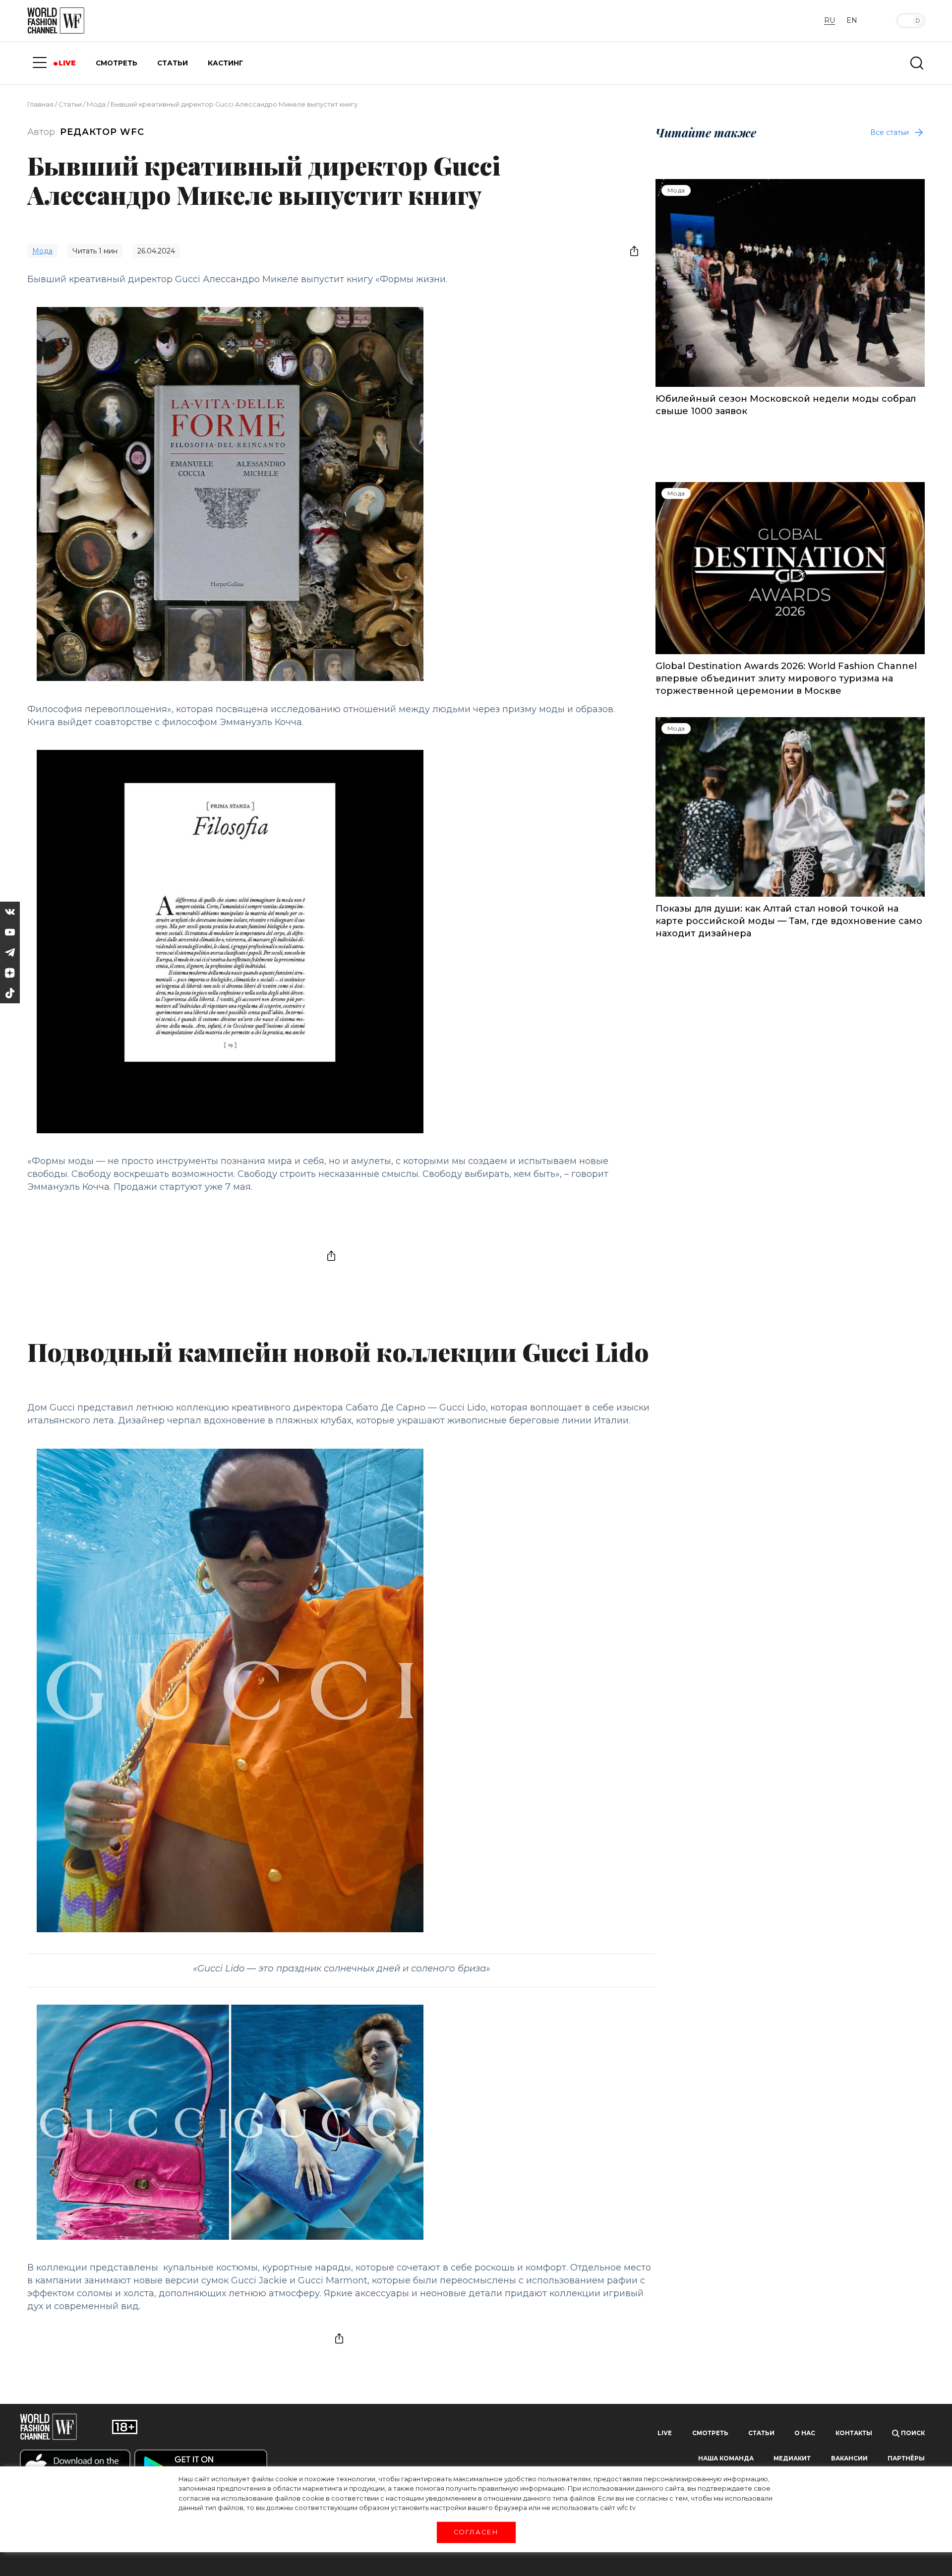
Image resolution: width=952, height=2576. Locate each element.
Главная (40, 104)
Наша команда (726, 2458)
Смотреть (710, 2433)
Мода (96, 104)
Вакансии (849, 2458)
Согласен (476, 2532)
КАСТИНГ (225, 63)
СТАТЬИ (172, 63)
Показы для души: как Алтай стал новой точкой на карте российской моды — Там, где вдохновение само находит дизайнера (788, 921)
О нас (804, 2433)
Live (664, 2433)
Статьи (70, 104)
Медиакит (792, 2458)
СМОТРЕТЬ (116, 63)
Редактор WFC (102, 131)
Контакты (853, 2433)
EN (851, 20)
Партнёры (906, 2458)
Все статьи (889, 132)
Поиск (912, 2433)
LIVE (67, 63)
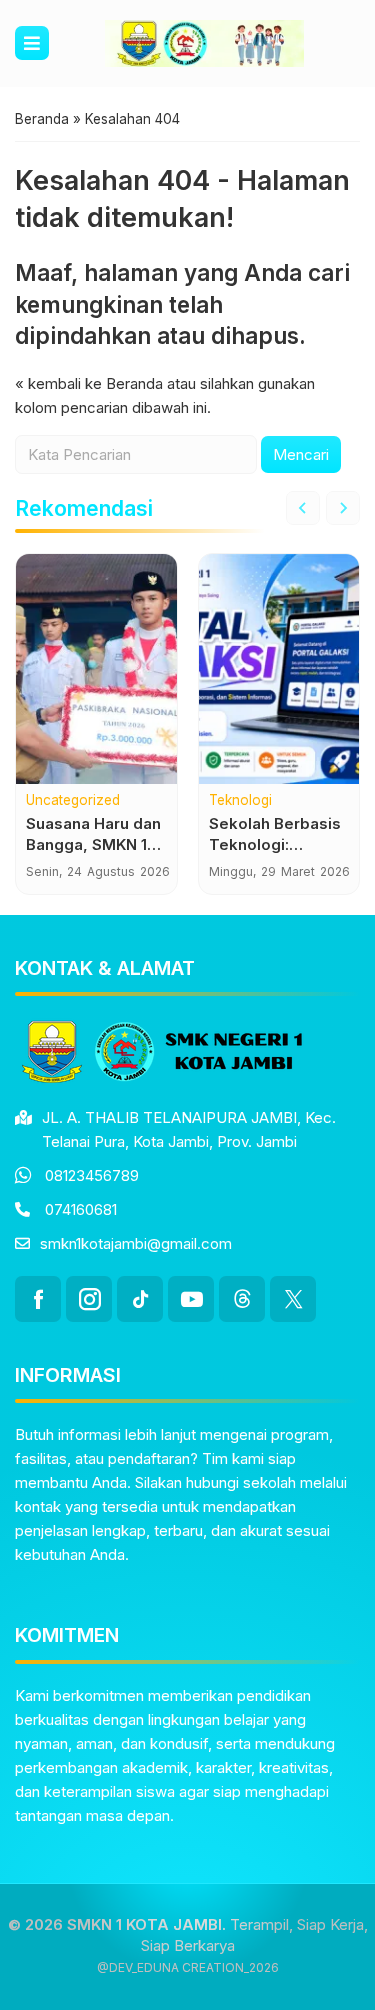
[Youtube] (191, 1299)
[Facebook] (38, 1299)
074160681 (81, 1209)
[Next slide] (343, 508)
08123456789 (92, 1175)
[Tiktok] (140, 1299)
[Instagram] (89, 1299)
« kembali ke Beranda (89, 383)
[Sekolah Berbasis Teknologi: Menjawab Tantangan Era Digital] (279, 669)
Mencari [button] (301, 454)
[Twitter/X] (293, 1299)
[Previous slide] (303, 508)
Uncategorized (73, 801)
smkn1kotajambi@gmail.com (136, 1243)
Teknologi (240, 801)
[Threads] (242, 1299)
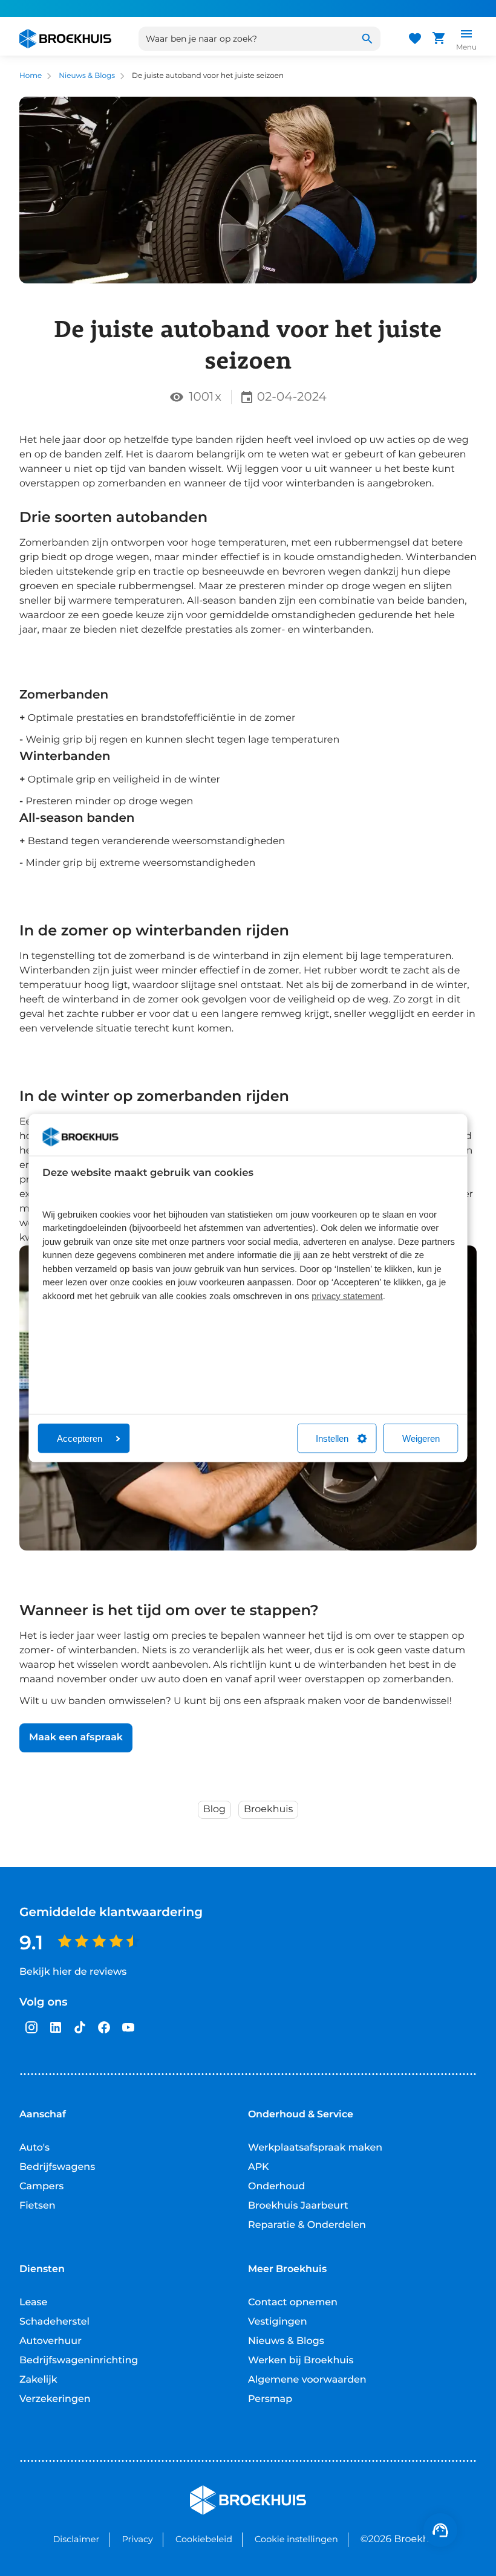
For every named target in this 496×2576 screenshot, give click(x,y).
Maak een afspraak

※

The output must match, line for line, the span from the line containing "[Threads] (242, 1299)" through the end of the data, with the pictures removed.

[Threads] (242, 1299)
For every named target in this 496×2576 screenshot, give click(x,y).
Maak een afspraak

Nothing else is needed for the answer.